Two new reports on outbreaks of COVID-19 traced to classes at fitness facilities in Chicago and Honolulu underscore that such settings can provide the opportunity for a high attack rate of the coronavirus unless strict mitigation measures are taken.
The reports, from the Centers for Disease Control and Prevention (CDC) and published in the CDC’s Morbidity and Mortality Weekly Report, describe circumstances in which a majority of participants in high-intensity exercise classes at health facilities became infected with SARS-CoV-2. In some cases, class participants were exposed to infected instructors who were asymptomatic at the time of the classes. In other instances, participants were exposed to other infected class members who participated in classes on the day their symptoms began or even after they first experienced symptoms.
To reduce such spread at fitness facilities, the researchers said that attendees should wear masks, including during high-intensity activities even when 6 or more feet apart. In addition, they advised, “facilities should enforce physical distancing, improve ventilation, and encourage attendees to isolate after symptom onset or receiving a positive SARS-CoV-2 test result and to quarantine after a potential exposure to SARS-CoV-2 and while awaiting test results.”
Although data on transmission of SARS-CoV-2 in such settings have been limited, “outbreak reports indicate that increased respiratory exertion might aid transmission,” the researchers noted in the Chicago report. They pointed to a study documenting a high SARS-CoV-2 attack rate after a choir practice in Washington and to reports of clusters of transmission associated with fitness dance classes in South Korea, playing squash at a court in Slovenia (before mask use was widely recommended), and an indoor recreational ice hockey game at a Florida rink.

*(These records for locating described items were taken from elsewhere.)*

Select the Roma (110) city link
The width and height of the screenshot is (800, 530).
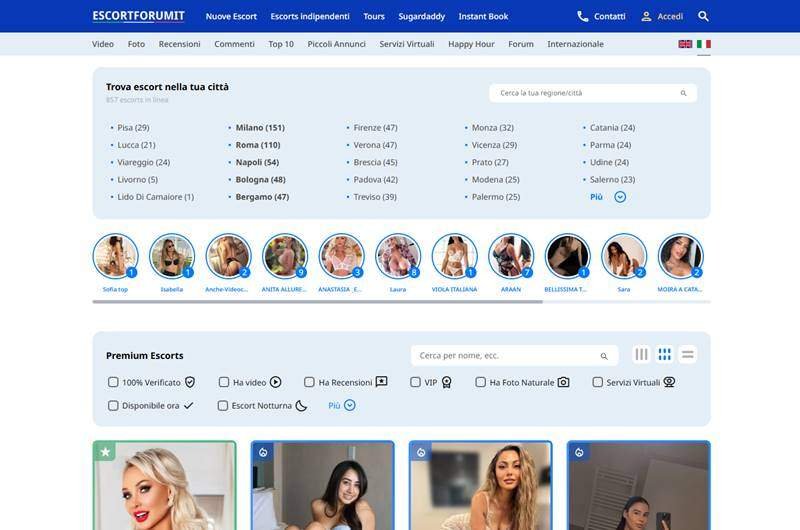coord(257,145)
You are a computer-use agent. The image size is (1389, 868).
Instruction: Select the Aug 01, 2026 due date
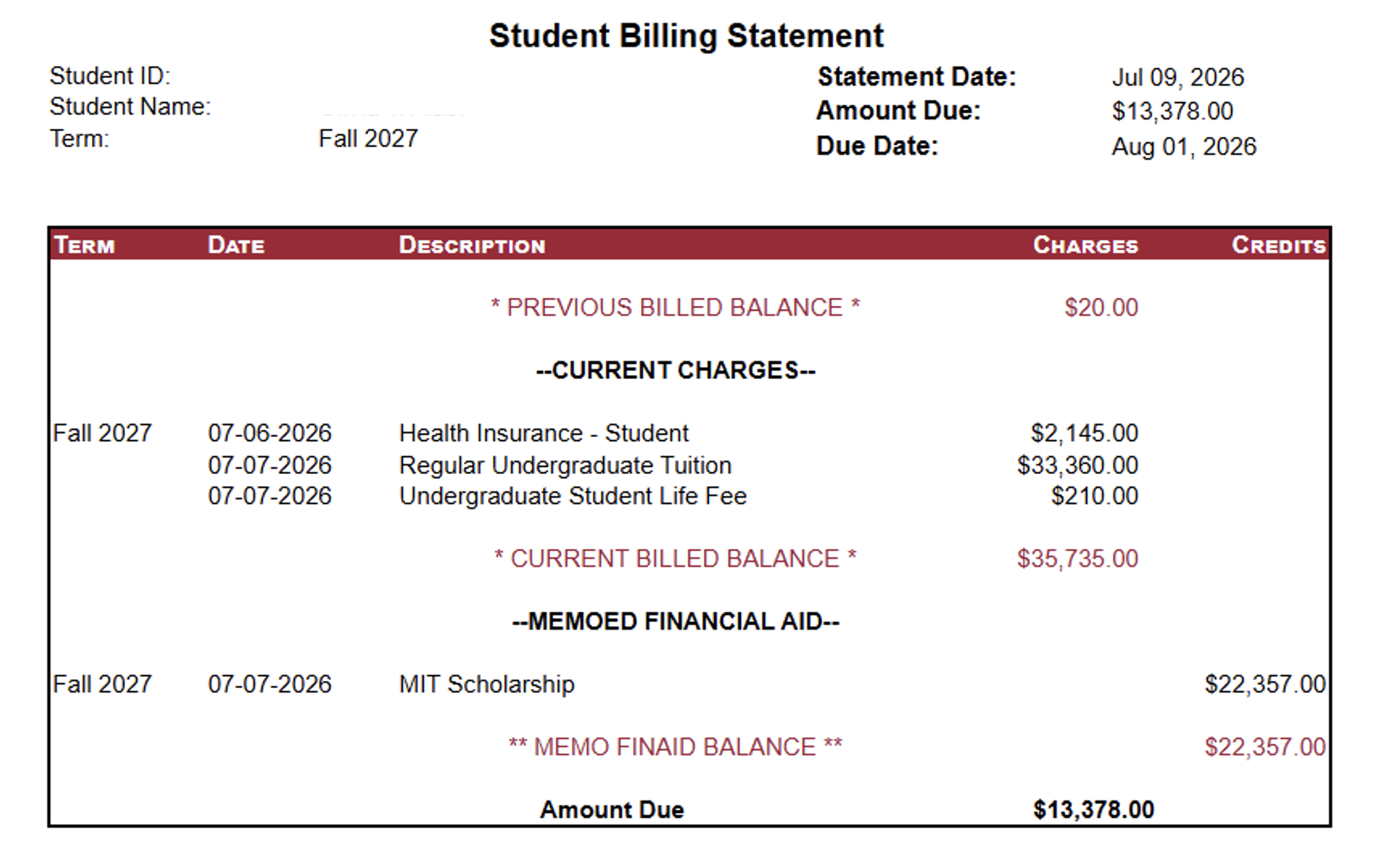(1184, 147)
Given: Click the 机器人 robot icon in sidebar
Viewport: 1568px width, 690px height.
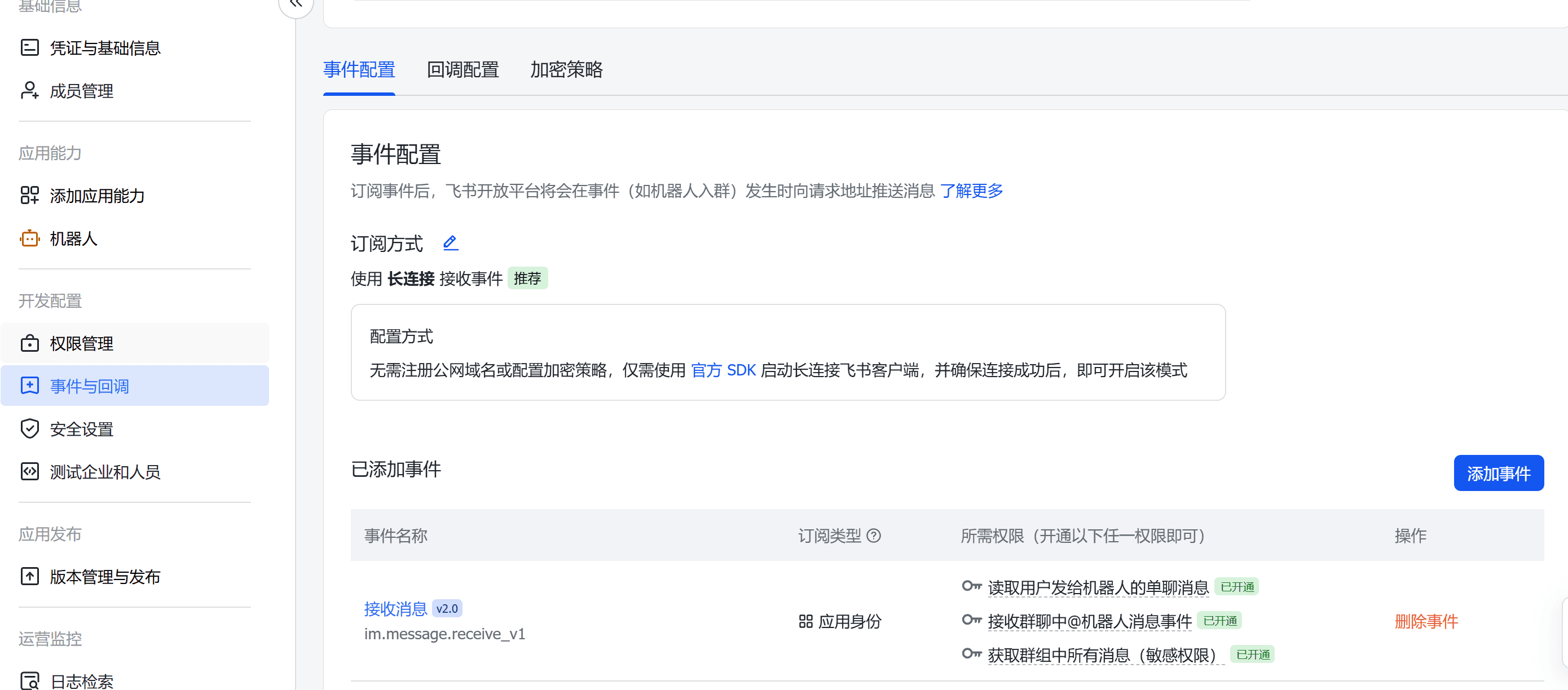Looking at the screenshot, I should [29, 238].
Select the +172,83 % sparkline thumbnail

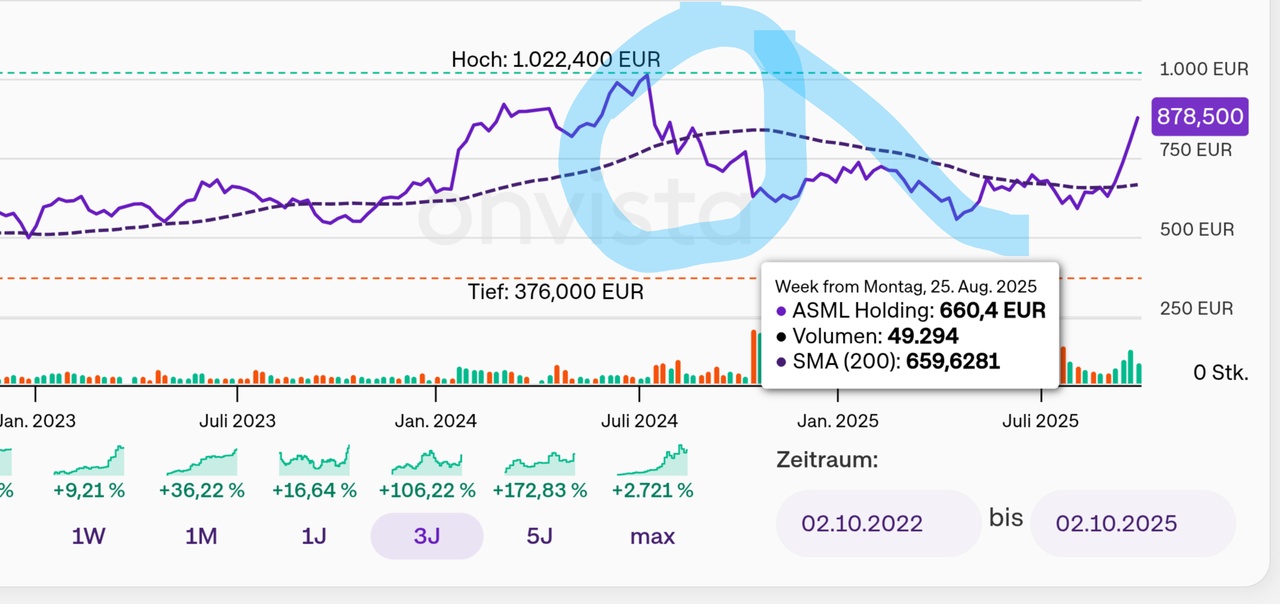coord(540,462)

Of 81 individuals taking part in high-intensity fitness classes at the Chicago fitness facility, 55 (68%) were later identified as having confirmed or probable COVID-19, and 1 was hospitalized for 8 days. The facility required mask use, temperature checks, and symptom screening at entry and limited class size to 25% capacity (10 to 15 people). But class participants were allowed to remove their masks during exercise, and 3 out of 4 of them wore them “infrequently” (defined as no more than during 60% of class time).
At the Chicago facility, 22 of the 55 people diagnosed with COVID-19 attended a class on or after the day their symptoms began, and 3 attended the same day or even after they received a positive COVID-19 test result. Those with COVID-19 were more likely than participants without COVID-19 to report that they wore a mask no more than 60% of their time in class.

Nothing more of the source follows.